* [Problem requirements]: In the entries below, find every line holding the string "each" and collect it.

* [Collected data entries]:
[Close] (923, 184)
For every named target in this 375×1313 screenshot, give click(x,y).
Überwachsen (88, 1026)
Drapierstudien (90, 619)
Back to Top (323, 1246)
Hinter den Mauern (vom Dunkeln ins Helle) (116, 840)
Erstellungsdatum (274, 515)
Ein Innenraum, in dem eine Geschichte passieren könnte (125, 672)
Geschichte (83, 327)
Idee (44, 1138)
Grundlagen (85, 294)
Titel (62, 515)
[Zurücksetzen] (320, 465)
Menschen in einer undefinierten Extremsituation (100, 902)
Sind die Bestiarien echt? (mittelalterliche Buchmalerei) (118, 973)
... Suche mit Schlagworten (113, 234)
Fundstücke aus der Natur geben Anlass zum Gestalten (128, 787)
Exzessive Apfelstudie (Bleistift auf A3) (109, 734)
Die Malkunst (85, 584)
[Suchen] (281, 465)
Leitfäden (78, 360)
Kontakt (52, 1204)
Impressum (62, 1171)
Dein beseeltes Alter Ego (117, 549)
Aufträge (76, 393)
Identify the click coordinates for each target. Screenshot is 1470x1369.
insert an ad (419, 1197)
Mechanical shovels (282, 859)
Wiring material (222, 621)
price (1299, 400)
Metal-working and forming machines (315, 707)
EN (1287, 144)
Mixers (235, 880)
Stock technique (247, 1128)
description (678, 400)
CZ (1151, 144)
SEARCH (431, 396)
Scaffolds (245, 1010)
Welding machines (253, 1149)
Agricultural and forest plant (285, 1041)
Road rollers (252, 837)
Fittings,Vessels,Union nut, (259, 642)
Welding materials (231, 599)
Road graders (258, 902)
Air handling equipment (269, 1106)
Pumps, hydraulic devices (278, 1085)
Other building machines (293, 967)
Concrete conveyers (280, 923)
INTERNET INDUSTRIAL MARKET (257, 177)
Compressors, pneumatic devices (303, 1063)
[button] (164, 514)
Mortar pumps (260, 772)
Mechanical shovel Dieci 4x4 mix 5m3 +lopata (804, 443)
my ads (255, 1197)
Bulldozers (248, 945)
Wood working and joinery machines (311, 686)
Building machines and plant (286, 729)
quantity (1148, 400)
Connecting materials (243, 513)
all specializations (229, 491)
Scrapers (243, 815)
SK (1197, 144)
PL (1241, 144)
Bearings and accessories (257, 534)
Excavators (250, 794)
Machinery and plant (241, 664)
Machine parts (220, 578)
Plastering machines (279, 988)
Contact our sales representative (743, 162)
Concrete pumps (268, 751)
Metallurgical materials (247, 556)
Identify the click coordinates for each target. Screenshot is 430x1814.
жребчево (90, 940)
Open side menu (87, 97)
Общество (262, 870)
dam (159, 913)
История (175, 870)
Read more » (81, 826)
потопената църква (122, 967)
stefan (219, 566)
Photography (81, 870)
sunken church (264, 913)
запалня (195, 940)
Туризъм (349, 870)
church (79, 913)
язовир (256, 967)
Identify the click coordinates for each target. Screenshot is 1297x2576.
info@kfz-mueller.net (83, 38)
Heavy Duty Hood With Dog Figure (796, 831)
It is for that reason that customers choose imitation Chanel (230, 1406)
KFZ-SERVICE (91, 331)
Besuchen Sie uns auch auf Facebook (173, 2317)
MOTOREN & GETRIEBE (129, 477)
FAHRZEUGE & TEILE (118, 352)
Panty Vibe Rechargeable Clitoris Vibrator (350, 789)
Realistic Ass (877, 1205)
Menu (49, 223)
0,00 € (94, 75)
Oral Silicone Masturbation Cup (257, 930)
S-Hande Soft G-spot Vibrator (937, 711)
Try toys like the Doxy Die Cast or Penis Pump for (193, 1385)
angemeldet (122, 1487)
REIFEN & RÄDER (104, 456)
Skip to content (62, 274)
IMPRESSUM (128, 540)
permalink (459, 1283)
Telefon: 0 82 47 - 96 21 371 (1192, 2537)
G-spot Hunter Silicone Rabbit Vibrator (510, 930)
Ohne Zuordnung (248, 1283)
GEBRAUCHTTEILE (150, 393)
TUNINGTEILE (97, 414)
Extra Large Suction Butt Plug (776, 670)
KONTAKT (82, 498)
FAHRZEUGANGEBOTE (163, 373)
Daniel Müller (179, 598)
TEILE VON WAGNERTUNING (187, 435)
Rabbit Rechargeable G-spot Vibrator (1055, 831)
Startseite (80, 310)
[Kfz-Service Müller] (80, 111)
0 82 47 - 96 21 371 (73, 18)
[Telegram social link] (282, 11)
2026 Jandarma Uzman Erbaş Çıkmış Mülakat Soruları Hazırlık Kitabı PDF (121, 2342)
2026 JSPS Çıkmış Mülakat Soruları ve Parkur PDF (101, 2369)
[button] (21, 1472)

* [Answer below]:
Identify the click coordinates for each target. Screenshot is 1470x1369.
Identify the click coordinates for each target. Screenshot is 430x1814.
Identify the click coordinates for each target. Screenshot is 1297x2576.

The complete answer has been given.